How Can You Calculate a Product’s Carbon Footprint?

Carbon footprint calculation analyzes all emissions generated throughout a product’s life cycle, including raw material extraction, production, transportation, usage, and disposal.

The most recognized methodologies are:

  • Life Cycle Assessment (LCA)
  • ISO 14067
  • PAS 2050

Digital tools like Dcycle simplify the process, providing accurate and actionable insights.

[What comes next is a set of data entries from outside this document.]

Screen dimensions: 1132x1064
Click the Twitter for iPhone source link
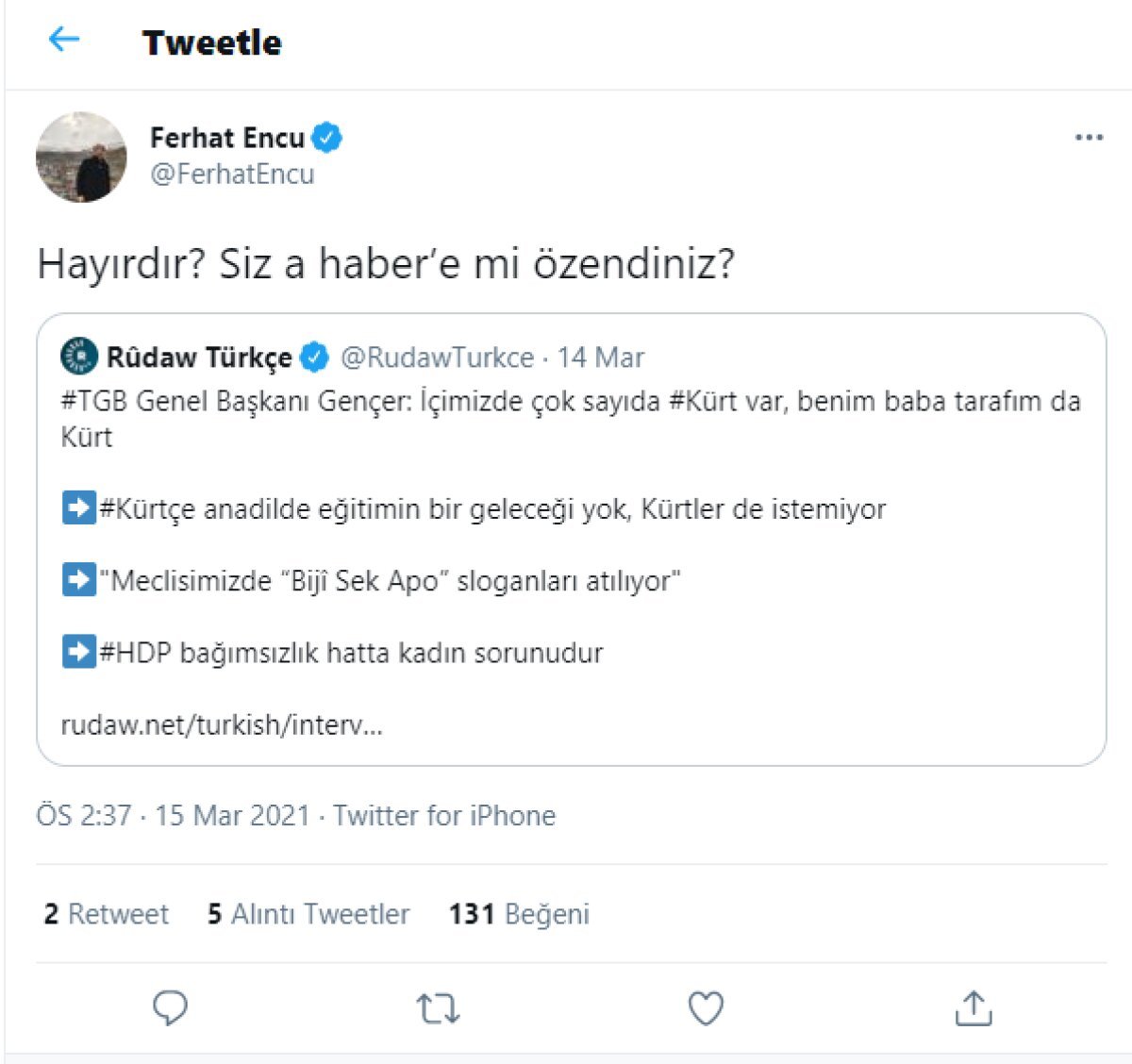click(444, 815)
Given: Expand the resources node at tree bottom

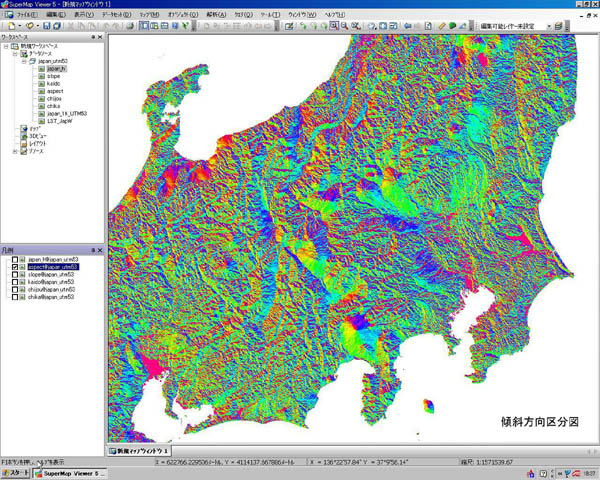Looking at the screenshot, I should click(x=13, y=152).
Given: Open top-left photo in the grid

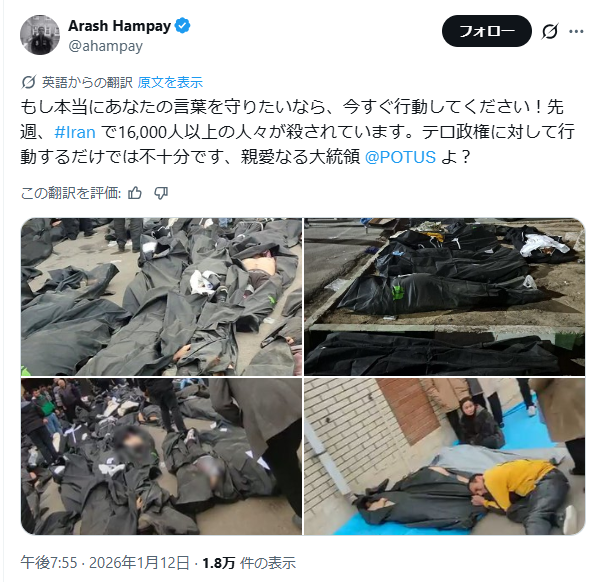Looking at the screenshot, I should pyautogui.click(x=161, y=297).
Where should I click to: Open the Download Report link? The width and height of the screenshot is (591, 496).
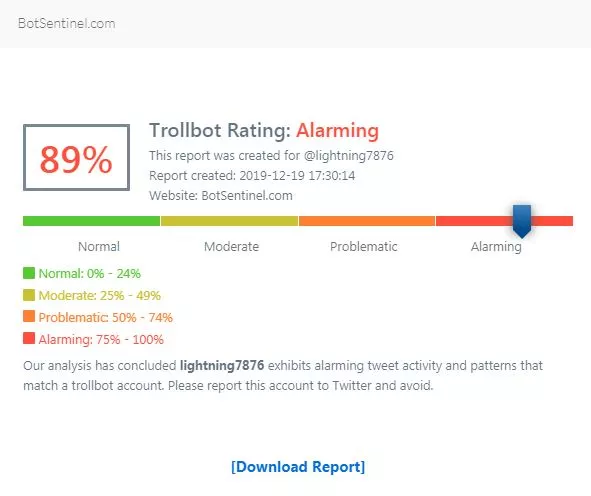(x=298, y=467)
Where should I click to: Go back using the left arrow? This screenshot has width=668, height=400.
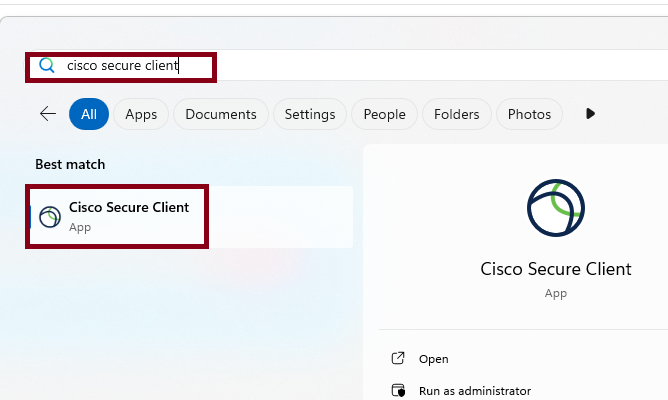47,114
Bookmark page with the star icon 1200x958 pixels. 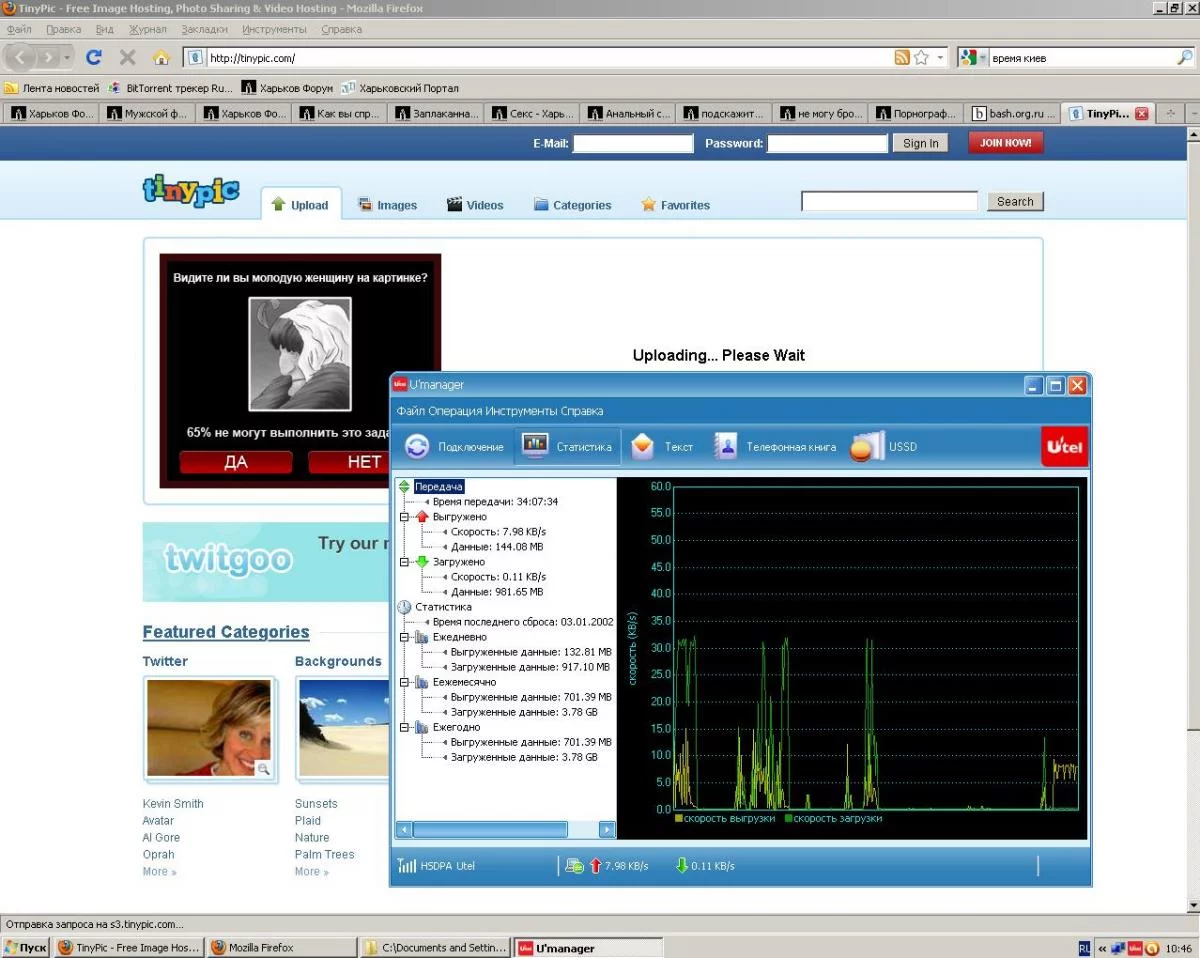point(921,58)
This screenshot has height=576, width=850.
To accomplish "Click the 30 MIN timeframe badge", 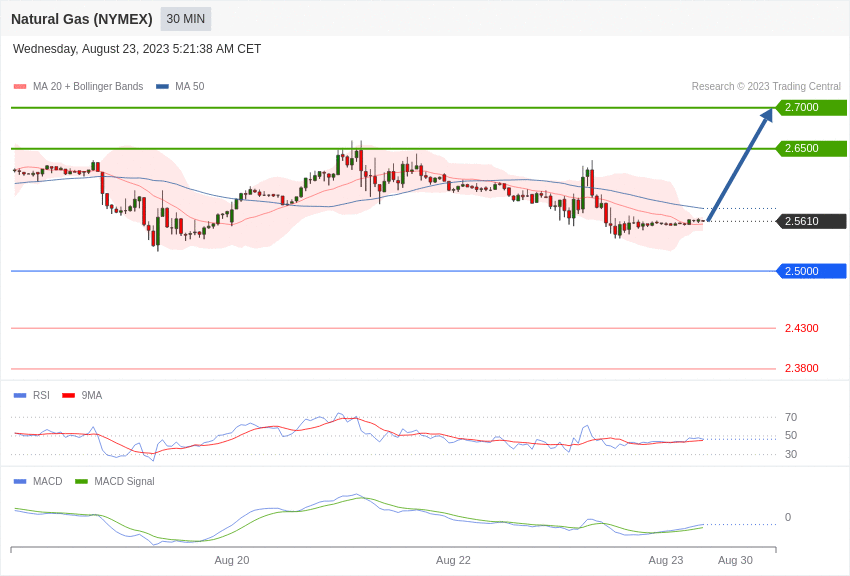I will pos(185,19).
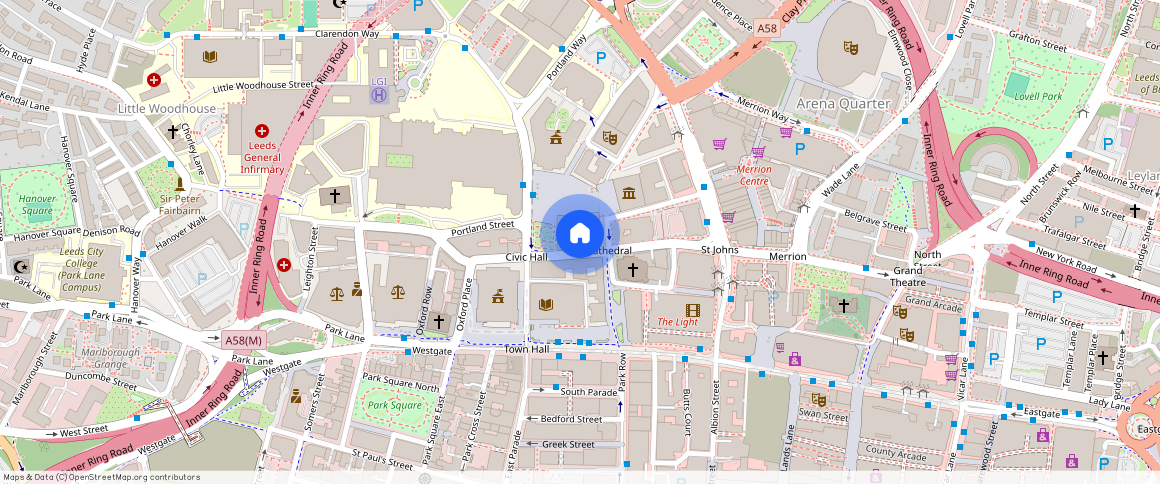Click the cathedral cross icon near home marker
Screen dimensions: 1160x484
click(632, 269)
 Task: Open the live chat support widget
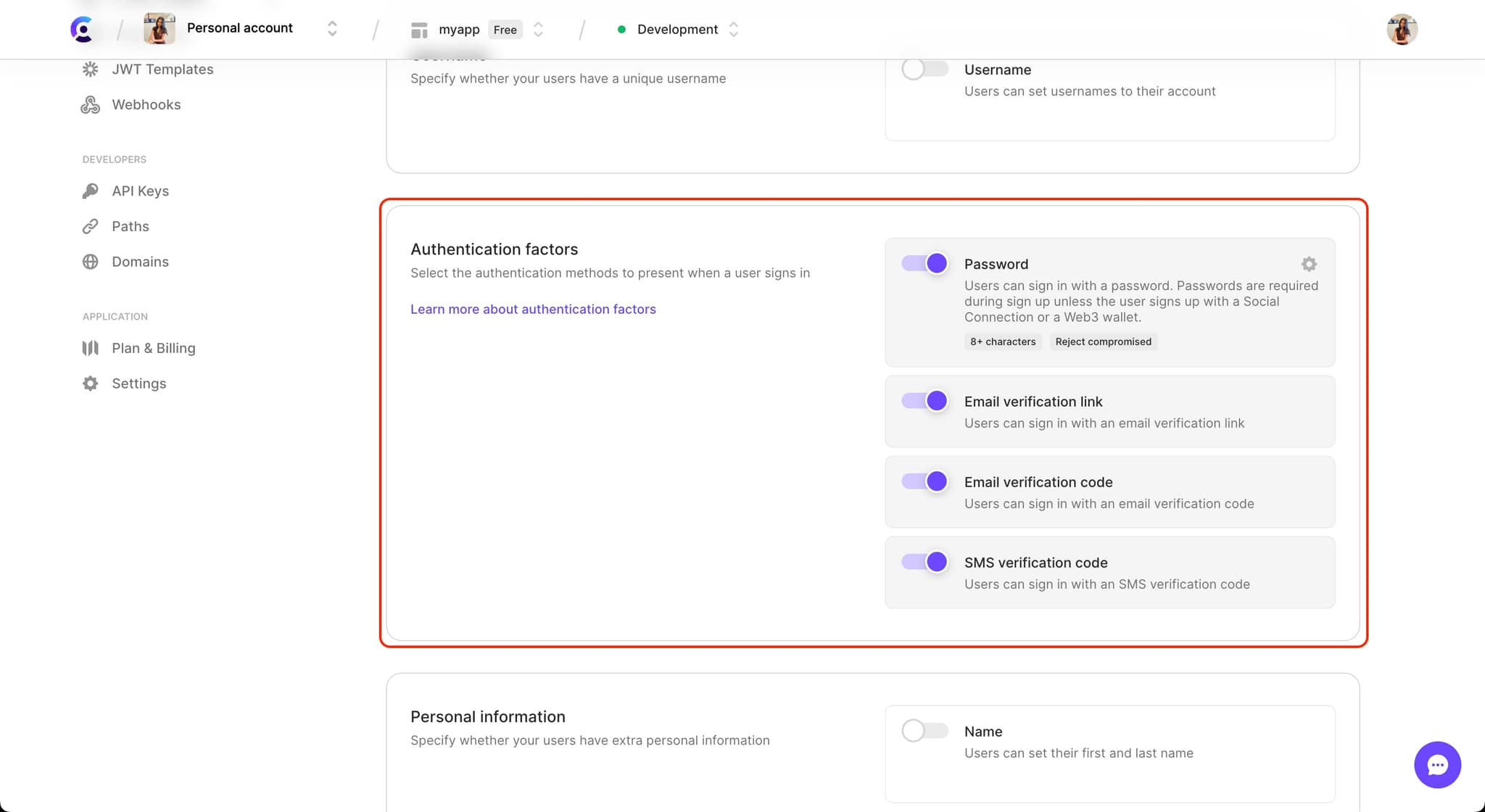click(1438, 765)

What Are the Most Recognized Certifications?
  • ISO 14067 – Defines carbon footprint measurement for products.
  • EPD (Environmental Product Declaration) – Environmental impact based on LCA.
  • Cradle to Cradle (C2C) – Evaluates sustainability and circularity.
  • LEED & BREEAM – Certifications for sustainable buildings.
Which Industries Have the Highest Carbon Footprint?
  • Construction – High emissions from cement and steel.
  • Textile – Intense water usage and fiber production emissions.
  • Food Industry – Large-scale agriculture and transportation impact.
  • Transportation – Fossil fuel dependency in vehicles and aviation.
How Can Companies Reduce Product Carbon Footprints?
  • Use recycled or low-emission materials.
  • Optimize production processes to cut energy use.
  • Shift to renewable energy sources.
  • Improve transportation and logistics to reduce emissions.
Is Carbon Reduction Expensive?

Some strategies require initial investment, but long-term benefits outweigh costs.

  • Energy efficiency lowers operational expenses.
  • Material reuse and recycling reduces procurement costs.
  • Sustainability certifications open new business opportunities.

Investing in carbon reduction is not just an environmental action, it’s a smart business strategy.